For a large chunk of my career as an ISP, all hats admin, one of my duties was maintaining the inbound and outbound mail system that tens of thousands of users used daily. Most users had multiple accounts, so the total count of email accounts on this system was about 60,000. Across those accounts, the average daily inbound mail was about one million emails. Granted, much of this was spam, and fighting this spam is where a deeper realization of wasted processor time came front and center. It was a problem I had to solve. For a bit of background, by the time I started working for this ISP, the domain name was ten years old. For anyone who knows email admin, a 10-year-old ISP email domain is ripe for spamming, and spam they did.
At the front of the inbound system, the edge as it is more commonly known, or IMR (Inbound Mail Router), in mail admin lingo, were 4 RBLs (Realtime Block List).
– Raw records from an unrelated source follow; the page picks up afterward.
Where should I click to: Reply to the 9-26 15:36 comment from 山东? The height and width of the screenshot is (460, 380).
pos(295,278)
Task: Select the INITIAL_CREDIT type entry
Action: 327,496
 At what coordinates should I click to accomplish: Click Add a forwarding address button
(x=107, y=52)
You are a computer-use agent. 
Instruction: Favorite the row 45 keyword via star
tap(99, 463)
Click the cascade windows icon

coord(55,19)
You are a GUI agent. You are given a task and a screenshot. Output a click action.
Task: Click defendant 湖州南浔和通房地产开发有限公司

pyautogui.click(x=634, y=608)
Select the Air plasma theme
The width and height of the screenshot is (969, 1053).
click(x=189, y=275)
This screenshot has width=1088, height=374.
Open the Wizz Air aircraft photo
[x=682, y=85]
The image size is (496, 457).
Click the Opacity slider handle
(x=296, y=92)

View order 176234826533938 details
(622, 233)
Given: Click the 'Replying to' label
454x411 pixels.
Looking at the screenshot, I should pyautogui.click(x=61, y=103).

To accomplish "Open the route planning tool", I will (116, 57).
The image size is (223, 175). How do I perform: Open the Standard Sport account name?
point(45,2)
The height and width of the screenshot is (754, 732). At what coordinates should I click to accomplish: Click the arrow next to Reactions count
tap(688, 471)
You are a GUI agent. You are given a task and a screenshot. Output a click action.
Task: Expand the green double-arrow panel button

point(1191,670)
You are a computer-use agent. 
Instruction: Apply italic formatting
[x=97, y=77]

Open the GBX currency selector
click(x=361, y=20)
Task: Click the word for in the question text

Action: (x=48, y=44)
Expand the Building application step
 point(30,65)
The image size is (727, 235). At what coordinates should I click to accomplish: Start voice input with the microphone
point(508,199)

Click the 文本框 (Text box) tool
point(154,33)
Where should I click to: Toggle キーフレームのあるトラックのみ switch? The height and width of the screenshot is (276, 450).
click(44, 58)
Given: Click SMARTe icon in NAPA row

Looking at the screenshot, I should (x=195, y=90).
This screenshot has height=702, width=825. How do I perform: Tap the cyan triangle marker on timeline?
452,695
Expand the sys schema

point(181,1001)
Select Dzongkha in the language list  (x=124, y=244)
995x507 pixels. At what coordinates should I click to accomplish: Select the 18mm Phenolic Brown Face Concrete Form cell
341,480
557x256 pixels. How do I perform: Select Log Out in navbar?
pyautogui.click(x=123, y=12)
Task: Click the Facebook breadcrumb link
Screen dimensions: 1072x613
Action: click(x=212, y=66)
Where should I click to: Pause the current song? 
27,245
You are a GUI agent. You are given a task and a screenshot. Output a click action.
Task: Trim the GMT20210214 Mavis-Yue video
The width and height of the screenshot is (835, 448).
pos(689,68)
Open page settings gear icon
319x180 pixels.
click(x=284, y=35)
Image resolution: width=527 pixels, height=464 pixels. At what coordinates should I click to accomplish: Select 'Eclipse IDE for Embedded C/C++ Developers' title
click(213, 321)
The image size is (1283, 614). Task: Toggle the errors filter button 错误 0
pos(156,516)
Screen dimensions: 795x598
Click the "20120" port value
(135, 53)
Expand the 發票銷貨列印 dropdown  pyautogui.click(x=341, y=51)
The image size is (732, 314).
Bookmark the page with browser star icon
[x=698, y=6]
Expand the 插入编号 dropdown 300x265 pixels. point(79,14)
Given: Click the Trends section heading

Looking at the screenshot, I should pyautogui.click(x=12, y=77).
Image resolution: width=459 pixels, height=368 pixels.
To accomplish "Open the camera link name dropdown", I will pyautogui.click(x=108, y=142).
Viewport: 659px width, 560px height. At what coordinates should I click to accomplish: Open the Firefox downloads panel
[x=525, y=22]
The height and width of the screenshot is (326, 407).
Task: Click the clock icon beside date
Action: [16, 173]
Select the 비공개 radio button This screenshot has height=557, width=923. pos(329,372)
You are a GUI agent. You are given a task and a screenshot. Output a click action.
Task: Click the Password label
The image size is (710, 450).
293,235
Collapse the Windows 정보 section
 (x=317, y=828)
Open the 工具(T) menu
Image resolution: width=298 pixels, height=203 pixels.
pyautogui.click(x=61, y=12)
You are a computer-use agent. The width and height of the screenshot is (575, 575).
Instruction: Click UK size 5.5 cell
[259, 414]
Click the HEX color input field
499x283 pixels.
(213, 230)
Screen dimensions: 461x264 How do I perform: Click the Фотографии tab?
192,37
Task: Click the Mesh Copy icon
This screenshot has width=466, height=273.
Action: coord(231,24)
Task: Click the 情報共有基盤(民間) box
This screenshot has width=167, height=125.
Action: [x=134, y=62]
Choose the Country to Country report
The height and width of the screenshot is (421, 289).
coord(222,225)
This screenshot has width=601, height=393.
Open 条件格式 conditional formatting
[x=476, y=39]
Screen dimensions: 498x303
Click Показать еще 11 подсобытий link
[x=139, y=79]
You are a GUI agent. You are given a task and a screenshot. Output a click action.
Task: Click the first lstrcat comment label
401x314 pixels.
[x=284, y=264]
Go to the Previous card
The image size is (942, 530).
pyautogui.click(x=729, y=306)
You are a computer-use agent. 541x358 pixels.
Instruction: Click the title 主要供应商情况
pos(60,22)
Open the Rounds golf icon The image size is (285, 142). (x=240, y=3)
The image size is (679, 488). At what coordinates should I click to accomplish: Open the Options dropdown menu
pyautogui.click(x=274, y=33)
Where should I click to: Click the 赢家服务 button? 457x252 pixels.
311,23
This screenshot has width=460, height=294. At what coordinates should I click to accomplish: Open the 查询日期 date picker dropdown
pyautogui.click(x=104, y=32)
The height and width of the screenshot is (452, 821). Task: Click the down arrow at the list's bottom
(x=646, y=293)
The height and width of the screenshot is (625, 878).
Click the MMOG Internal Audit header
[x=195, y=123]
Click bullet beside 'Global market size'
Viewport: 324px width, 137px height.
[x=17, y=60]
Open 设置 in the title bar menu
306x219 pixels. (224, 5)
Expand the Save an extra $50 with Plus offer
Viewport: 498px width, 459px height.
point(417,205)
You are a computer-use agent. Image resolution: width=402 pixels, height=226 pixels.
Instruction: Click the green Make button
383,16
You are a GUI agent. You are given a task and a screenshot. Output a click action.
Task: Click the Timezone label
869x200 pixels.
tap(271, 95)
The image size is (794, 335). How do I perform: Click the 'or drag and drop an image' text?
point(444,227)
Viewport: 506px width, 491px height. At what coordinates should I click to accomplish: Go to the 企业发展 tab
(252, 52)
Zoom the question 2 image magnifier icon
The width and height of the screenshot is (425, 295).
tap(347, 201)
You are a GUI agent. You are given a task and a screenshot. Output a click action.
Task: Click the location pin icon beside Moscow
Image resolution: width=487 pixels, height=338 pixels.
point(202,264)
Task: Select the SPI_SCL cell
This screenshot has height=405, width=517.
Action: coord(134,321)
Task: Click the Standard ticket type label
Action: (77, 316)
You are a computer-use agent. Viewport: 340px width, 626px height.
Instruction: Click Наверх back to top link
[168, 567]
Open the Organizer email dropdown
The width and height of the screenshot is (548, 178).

And that is where the problem started. But it took me a while to find that is where that problem actually started.
For months, I had catted, and grepped, and tailed, and tail with grep, and grep | grep, and top, and ps, and, well, every other Linux command I could throw at it. But no matter how far I twisted these tools or how many commands I piped together, no answer was forthcoming. And then I found the ELK stack. Elasticsearch, Logstash, Kibana. This post is not about the ELK stack directly but just that it was a new tool in the arsenal of getting the full use out of the millions of log entries that we collected daily.
Once the logstash filters were built and we had a few days worth of data in Elastic and awesome Kibana dashboards that I built, the truth hit like a truck. I had decided to grok the logs all the way down to every last piece I could pull out of them. I had total inbound traffic, inbound traffic per domain, outbound traffic, outbound traffic per domain, what was stopped at the edge, what was stopped at the scoring server, and what finally made it to the mailstore. And, as if by magic, well, it wasn’t magic it was my skill with the ELK stack, there stood our answer, bright and clear like a Rocky Mountain lake on a bright spring day. The RBLs were the problem.
Through this log parsing and dashboards, I found that the 4 RBLs we used added an average of 40ms per email to the processing time. For a one-off email, 40ms may not seem too bad, less than the blink of an eye. But they held that thread stopped until the RBL responses came back. That thread could have been processing many other emails while it waited for the RBLs to respond. Like all systems, this mail system had a limited number of threads, so as those threads waited, the emails waiting on those threads waited. And, if things got really bad, the SMTP connection would only stay open so long, so at times, the connection was closed, and the sending server “might” try to send it again later. This was unacceptable. I had to find a better way.
Let’s poke at the math for a minute. If we are processing about one million emails per day, and each of them takes 40ms to process the RBLs well, then that is about 11 hours per day of stalled threads just waiting for the RBLs to process. Most may not even notice this, especially from the user side. But this would quickly spiral out of control at high traffic times, and mails would bounce with “Could not connect to server”. Which then in some cases, the sender would call their friend or business partner and say something like, “Your email system is bouncing these important emails.” Then the user calls tech support, and tech support opens a case with operations, “me.” I then have to stop what I was working on and figure out what was going on here. Unfortunately, in a lot of cases, my only response was, “It was bounced back to the remote end, they can wait to see if the remote server tries again or have their friend resend the email.” and then hope on my side that it did not get bounced again.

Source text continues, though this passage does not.